METTL3-mediated m6A methylation on lncRNA H19 inhibits intrahepatic cholangiocarcinoma progression through PPARγ downregulation.

Intrahepatic cholangiocarcinoma (ICCA), the second most prevalent primary liver malignancy, remains poorly understood at the molecular level. Research into the function of N6-methyladenosine (m6A) modification in the formation of ICCA and its potential as a therapeutic approach is being spurred by mounting evidence that it plays a crucial role in tumor biology. Immunohistochemical examination of patient samples in this investigation revealed a significant decrease in m6A methyltransferase METTL3 expression, accompanied by lower levels, which were associated with a lower overall survival rate. Functional assays demonstrated that the enforced expression of METTL3 inhibited ICCA cell proliferation and migration, while concurrently increasing the levels of the long non-coding RNA H19. Mechanistic experiments using RNA-binding protein immunoprecipitation and methylated RNA immunoprecipitation confirmed that METTL3 directly interacted with H19 and enhanced its m6A modification. Importantly, silencing of H19 reversed the growth- and migration-suppressive effects of METTL3, whereas H19 overexpression counteracted the phenotype induced by METTL3 downregulation.

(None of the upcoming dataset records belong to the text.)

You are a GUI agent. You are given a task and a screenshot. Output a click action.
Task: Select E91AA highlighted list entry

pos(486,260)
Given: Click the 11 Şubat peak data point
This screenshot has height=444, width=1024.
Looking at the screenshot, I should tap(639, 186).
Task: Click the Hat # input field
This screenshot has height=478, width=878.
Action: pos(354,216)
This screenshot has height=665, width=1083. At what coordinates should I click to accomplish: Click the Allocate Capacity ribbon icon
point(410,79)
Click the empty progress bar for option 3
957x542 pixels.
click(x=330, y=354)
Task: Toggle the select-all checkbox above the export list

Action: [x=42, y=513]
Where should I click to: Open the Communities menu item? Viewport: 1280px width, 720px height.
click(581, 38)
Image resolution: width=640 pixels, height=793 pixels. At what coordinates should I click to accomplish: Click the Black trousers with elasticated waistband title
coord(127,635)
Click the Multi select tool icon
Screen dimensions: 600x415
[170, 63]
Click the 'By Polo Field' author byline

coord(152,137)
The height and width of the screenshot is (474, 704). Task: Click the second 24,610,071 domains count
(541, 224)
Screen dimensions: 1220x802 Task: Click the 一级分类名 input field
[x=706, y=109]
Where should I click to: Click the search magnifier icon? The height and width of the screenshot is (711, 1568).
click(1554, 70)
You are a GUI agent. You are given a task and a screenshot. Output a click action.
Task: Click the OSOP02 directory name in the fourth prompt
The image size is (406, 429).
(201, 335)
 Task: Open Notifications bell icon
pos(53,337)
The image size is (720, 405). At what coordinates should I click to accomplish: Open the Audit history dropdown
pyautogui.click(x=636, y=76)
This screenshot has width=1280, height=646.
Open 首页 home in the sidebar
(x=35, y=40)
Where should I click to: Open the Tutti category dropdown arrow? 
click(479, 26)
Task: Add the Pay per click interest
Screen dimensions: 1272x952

Further analysis revealed that the METTL3-H19 regulatory axis suppressed the expression of peroxisome proliferator-activated receptor gamma (PPARγ). Moreover, an oncolytic adenovirus engineered to overexpress H19, in combination with the PPARγ inhibitor BAY-4931, elicited potent antitumor effects both in vitro and in vivo. Collectively, these findings identify METTL3-mediated m6A modification of H19 as a critical suppressor of ICCA progression through modulation of PPARγ signaling. One interesting treatment option for ICCA may be the use of H19-armed oncolytic adenoviruses, especially when combined with PPARγ suppression.